Borough Market is one of the best foodie shopping experiences in the world. The market also receives a fair dose of criticism for being too touristy, too expensive, and too exclusive. Those accusations aren’t all wrong, but skipping the Borough Market experience on a Tuesday, Friday or Saturday would be wrong.
A Hella Popular Market
Saturday is Borough Market’s largest (both in terms of vendors and visitors) and most jammed packed day. To make the most of this very large, very busy market, arrive early, bring a list of the things you actually want to buy, and get shopping before the crowds (including full tour groups) bottleneck the main lanes. If all goes according to plan, by the time the crowds pour in you’ll be on the sidelines sipping a beer, enjoying some sun (hopefully), and snacking on one of the delicious treats you’ve found along the way.
Borough Market has just about every culinary treat you could need. And then some. Pasture raised animals, fresh caught fish, and all their byproducts are available in myriad shapes, sizes and forms. Fresh baked bread and pastries pour off vendor tables in every direction. Seasonal and local produce (as well as lion’s share of imports, mostly from Spain and Italy) and prepared food create a symphony for the senses.

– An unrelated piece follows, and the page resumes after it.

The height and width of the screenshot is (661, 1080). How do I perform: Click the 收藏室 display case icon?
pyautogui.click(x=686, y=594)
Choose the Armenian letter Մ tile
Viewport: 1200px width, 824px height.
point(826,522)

Borough Market isn’t huge on bartering, but we found prices fair for the quality. Vendors were incredibly friendly, and when not slammed with a line of customers most were happy to pass out samples and cut you a deal.
Some Unpopular Politics
Borough Market has been in operation since before the 10th century and the market has been providing farmers a place to sell their goods on same exact street since the 13th century! After nearly 1000 years the market has obviously developed a strong fellowship and cultural roots. For vendors, getting into Borough Market is being handed a golden ticket to success. You’ve made the big game and are guaranteed exposure to thousands of eager food-minded shoppers week after week.
Demand for a Borough Market stall far outweighs supply. Local farmers, bakers, and craftsmen are perpetually stuck in limbo on the long wait list to join the market. Outsiders cry unfairness and political favoritism and look on as Borough Market vendors sell out week in and week out. Several vendors have decided to boycott Borough Market for the fledgling Maltby Market which runs the same time as Borough Market Saturday. We loved the artesian feel, pre-made snacks, and brunch offerings up and down Maltby Market, but for actual grocery shopping, Borough Market really can’t be beat.
Borough Market remains the undisputed heavyweight champion of food markets in the United Kingdom, so it’s easy to see how small artisanal food producers can feel left out. It’s great to see markets like Maltby springing up to keep quality up, and diversity in bloom.
By far and away our favorite part of Borough Market (possibly U.K. cuisine in general) is all the truly outstanding U.K. produced cheeses. It’s no secret that England is home to some of the best cheese on Earth and Borough Market is a damn good showcase for many of them. Weather it’s sampling cheeses directly from the producers, heading just outside the main market grounds to mingle with the rockstar mongers at Neal’s Yard Dairy, or indulging in the must-eat gooey delights of a melted (what ‘merican’s call grilled) cheese sandwich at Kappacasein, we couldn’t get enough Borough Market cheese. It’s the perfect place to sample a killer selection of English cheeses under “one roof”.
Combine all of the above with a healthy dash of casual day drinking, and you have yourself a winning combination. Enjoying a spritzer, beer, cider or cocktail with your Saturday shopping is not only accepted but encouraged. US farmers markets (and state liquor boards) should take note.
At end of the day (and it might be a tiring one), the crowds my be inevitable, but no trip to London is complete without a visit to Borough Market.